埋蔵文化財

埋蔵文化財

■所在地佐賀市諸富町
■登録ID1538

諸富町では、昭和57年度から、圃場整備事業が実施されているが、教育委員会ではこれらの事業に伴い破壊されると予想される地下の埋蔵文化財の保護を目的として、昭和57年11月に佐賀県文化課の協力を得て、計画地区内全域にわたって、確認調査を実施した。
その結果、徳富・上大津地区において、徳富権現堂遺跡・上大津遺跡など、弥生時代後期(約1,800年前)から室町時代(約500年前)にかけての遺跡が発見された。
教育委員会は、その結果にもとづき、圃場整備事業に先行して、昭和58年度も7月から、前記二地区の発掘調査を実施した。
徳富権現堂遺跡は、味の素工場の北側に広がる水田に位置し、昭和57年の一部発掘では、弥生時代後期から室町時代にかけての集落の跡が発見され、佐賀平野最南端の遺跡として注目をあつめている。
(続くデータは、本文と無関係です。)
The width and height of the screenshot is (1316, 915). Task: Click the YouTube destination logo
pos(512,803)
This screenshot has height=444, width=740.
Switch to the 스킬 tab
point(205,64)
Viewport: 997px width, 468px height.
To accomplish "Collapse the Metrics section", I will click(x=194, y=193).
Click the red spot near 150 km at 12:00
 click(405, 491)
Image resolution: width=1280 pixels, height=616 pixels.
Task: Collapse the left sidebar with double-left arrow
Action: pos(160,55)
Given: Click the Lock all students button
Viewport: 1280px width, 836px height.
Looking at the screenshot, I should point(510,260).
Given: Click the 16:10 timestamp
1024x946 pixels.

なお、当時使用されたと思われる土器の破片やほぼ完全な形の古墳時代の土師器も出土している。
昭和58年は、遺跡の北西末端部を調査して、弥生時代の集落の規模や当時の生活様式・産業・文化などの解明のため調査を実施した。
上大津遺跡は、現在の上大津地区の集落を中心に広がる弥生時代後期から室町時代にかけての集落遺跡で、調査では、井戸跡や住居跡・溝・土塁などが確認されている。
特にこの地区には、上大津城跡と言われる、中世から近世にかけての館跡が確認されていることから、その位置や規模を確認する目的での発掘調査が進められている。
年を追うに従い、圃場整備事業の進捗に伴い、町内各地区で、色々な埋蔵文化財が発掘されることであろう。
これら埋蔵文化財の発掘調査は、有明海に近い地区で、私たちの先人の生活を解明するために、学術的にも重要なことである。